------ INPUT MATERIAL ------

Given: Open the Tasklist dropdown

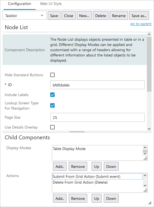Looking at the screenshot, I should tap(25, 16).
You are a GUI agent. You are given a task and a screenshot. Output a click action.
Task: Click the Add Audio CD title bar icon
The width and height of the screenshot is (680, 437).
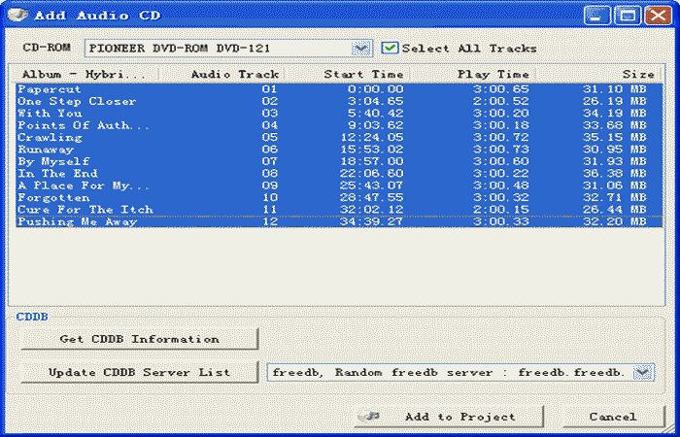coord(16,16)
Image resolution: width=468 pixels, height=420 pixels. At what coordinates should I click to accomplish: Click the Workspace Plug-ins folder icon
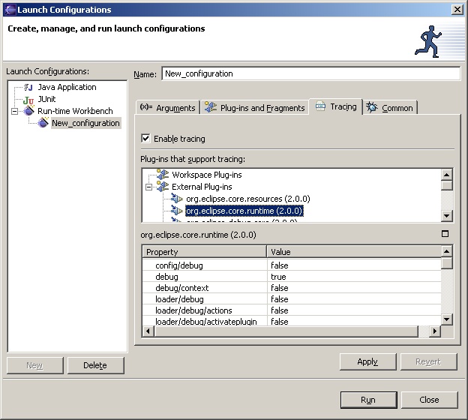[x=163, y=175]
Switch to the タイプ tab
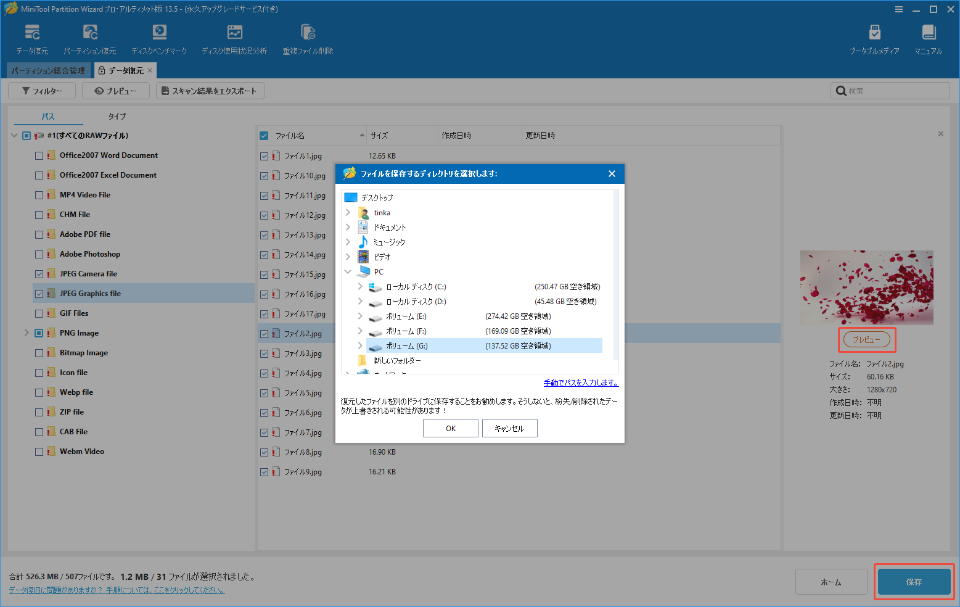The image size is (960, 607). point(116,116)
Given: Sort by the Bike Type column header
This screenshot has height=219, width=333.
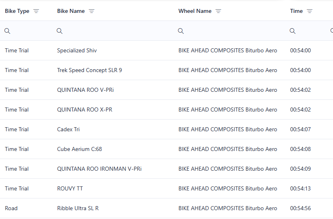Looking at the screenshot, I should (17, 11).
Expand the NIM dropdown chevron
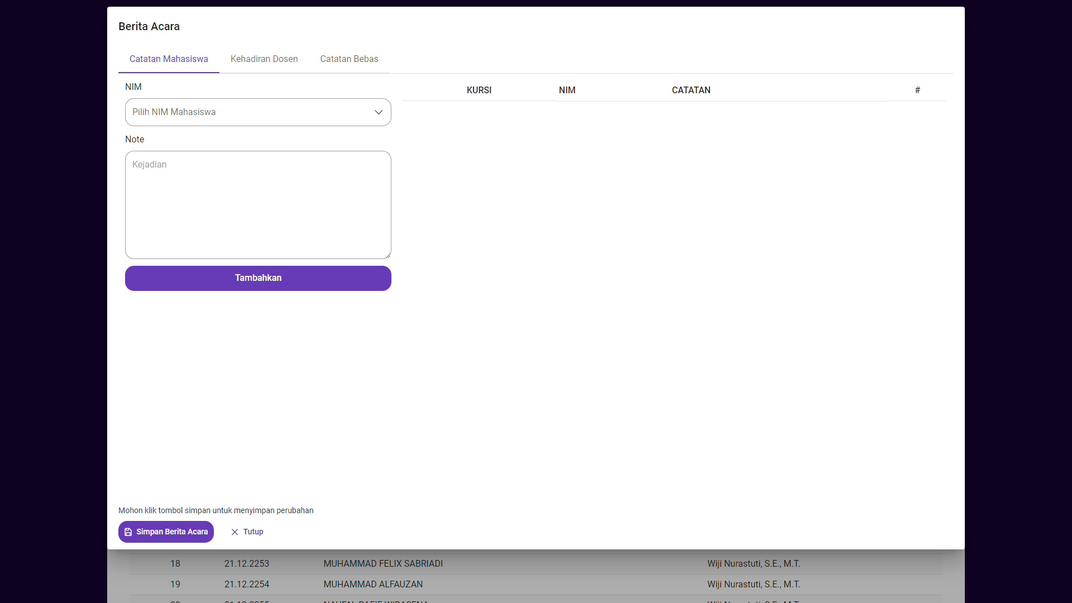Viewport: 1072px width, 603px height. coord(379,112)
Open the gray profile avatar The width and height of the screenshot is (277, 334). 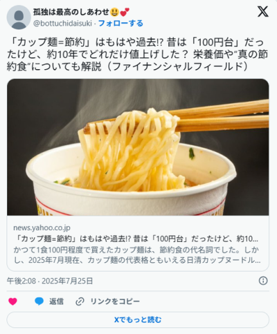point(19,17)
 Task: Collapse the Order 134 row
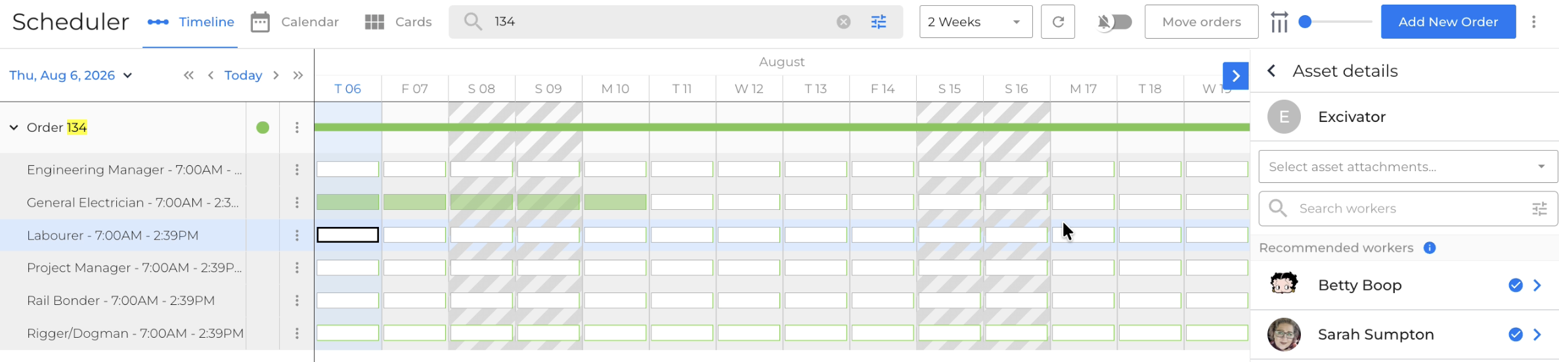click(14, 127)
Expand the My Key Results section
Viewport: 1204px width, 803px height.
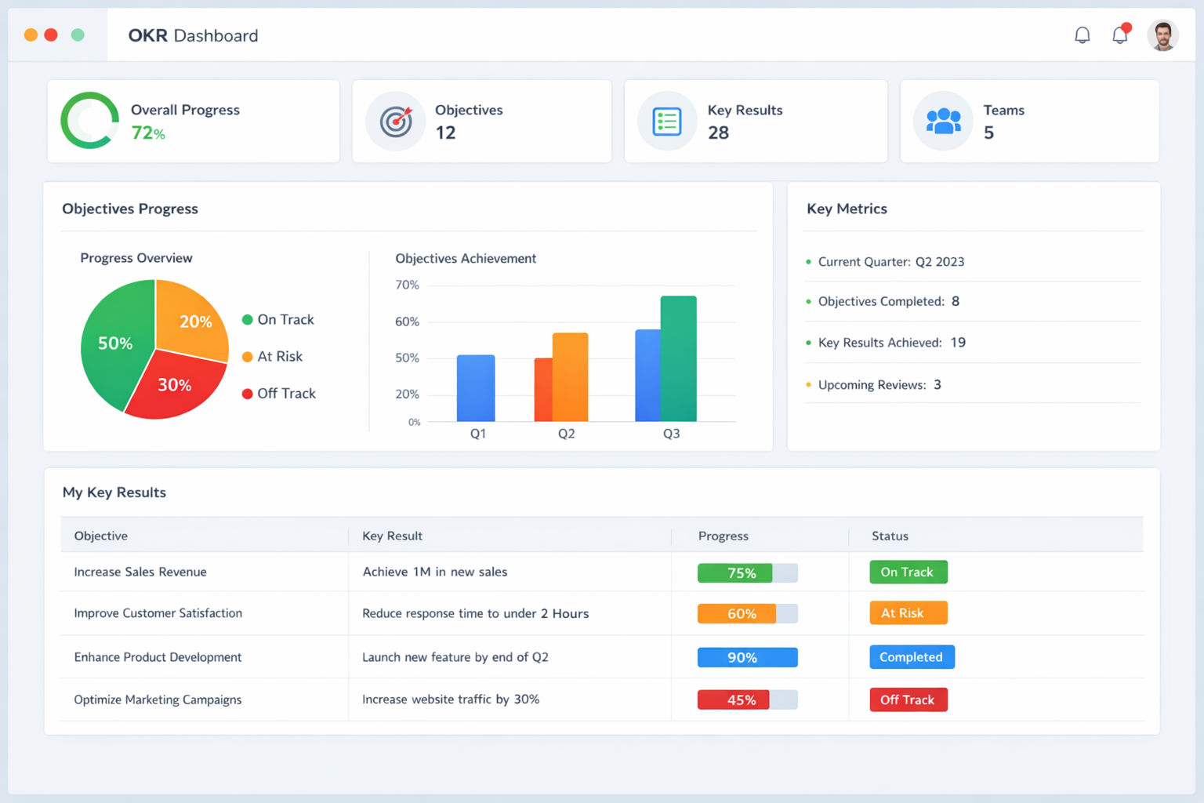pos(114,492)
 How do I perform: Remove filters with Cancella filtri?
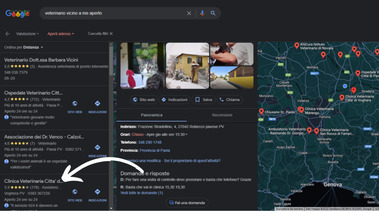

------

TASK DESCRIPTION
Convert the listing, from its start through the line containing "coord(16,16)" inclusive, into a Markdown table with the columns No. and Line, numbering each line and skipping blank ones. Leave the pictures out of the table.

RESULT FOR THIS TASK
| No. | Line |
|---|---|
| 1 | Given: Open the Tasklist dropdown |
| 2 | Looking at the screenshot, I should tap(25, 16). |
| 3 | You are a GUI agent. You are given a task and a screenshot. Output a click action. |
| 4 | Task: Click the Add Audio CD title bar icon |
| 5 | The width and height of the screenshot is (680, 437). |
| 6 | coord(16,16) |